● Dataset records
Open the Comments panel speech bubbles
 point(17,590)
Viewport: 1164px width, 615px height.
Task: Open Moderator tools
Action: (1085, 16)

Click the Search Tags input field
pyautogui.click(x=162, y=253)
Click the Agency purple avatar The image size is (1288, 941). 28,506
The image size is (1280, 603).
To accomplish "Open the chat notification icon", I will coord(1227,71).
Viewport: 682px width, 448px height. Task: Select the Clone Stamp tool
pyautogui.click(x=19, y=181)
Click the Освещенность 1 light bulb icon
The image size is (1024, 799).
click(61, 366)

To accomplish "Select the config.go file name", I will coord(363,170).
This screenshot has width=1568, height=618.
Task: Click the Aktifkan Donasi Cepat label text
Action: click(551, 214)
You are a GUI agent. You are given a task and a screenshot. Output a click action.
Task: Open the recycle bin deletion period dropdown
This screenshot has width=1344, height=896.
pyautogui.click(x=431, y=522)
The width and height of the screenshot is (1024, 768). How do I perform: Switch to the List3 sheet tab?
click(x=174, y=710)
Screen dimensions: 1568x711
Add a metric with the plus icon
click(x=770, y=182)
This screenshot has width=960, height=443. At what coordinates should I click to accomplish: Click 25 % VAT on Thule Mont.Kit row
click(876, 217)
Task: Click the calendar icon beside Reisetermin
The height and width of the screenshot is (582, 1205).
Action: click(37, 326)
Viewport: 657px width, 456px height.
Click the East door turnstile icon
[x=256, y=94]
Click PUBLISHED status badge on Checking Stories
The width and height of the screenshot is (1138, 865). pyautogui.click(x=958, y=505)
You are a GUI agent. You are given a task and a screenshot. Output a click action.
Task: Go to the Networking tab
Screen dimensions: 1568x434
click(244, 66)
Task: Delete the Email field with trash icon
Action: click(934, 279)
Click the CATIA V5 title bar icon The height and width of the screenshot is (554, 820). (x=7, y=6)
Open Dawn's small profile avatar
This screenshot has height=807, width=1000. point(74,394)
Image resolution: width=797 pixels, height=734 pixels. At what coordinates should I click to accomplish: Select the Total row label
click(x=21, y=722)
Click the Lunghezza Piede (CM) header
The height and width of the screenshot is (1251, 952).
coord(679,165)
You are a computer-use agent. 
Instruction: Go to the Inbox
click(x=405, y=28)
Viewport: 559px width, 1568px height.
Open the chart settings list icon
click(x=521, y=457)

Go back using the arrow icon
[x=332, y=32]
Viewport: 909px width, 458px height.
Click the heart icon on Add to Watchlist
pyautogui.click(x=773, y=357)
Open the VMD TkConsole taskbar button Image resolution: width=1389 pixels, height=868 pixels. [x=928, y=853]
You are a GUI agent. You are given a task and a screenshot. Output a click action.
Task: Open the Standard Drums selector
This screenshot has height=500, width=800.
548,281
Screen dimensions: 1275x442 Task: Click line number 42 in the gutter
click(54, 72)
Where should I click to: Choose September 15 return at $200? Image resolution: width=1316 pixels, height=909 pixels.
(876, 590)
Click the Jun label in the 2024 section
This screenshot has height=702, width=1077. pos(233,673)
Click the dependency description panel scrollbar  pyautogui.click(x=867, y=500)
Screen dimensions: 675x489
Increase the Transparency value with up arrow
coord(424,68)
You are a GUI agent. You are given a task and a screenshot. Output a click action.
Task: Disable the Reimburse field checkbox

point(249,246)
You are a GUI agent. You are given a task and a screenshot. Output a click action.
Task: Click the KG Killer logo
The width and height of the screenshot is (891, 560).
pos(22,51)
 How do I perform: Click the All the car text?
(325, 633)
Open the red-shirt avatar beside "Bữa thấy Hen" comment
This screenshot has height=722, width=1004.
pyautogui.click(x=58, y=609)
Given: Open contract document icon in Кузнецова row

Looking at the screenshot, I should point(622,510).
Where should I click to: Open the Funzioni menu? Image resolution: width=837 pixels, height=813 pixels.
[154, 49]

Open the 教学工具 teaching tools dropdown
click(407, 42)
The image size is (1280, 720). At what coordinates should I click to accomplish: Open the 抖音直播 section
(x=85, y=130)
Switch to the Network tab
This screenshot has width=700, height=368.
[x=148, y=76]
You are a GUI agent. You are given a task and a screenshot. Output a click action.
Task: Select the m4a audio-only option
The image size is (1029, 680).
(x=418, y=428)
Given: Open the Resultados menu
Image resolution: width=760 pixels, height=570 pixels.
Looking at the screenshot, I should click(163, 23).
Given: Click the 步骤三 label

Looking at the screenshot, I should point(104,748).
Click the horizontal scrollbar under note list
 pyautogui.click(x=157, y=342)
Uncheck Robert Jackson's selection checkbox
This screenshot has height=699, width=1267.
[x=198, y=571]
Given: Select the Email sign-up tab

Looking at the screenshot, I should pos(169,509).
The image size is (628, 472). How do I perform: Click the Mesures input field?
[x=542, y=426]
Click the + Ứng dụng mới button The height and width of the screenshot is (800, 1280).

● Assigned task
Reproduce each line in the listing above that mentions the string "button".

● Exercise response
Open the VMD TkConsole taskbar button Image resolution: width=1389 pixels, height=868 pixels. [x=928, y=853]
Click the + Ứng dụng mới button The height and width of the screenshot is (800, 1280).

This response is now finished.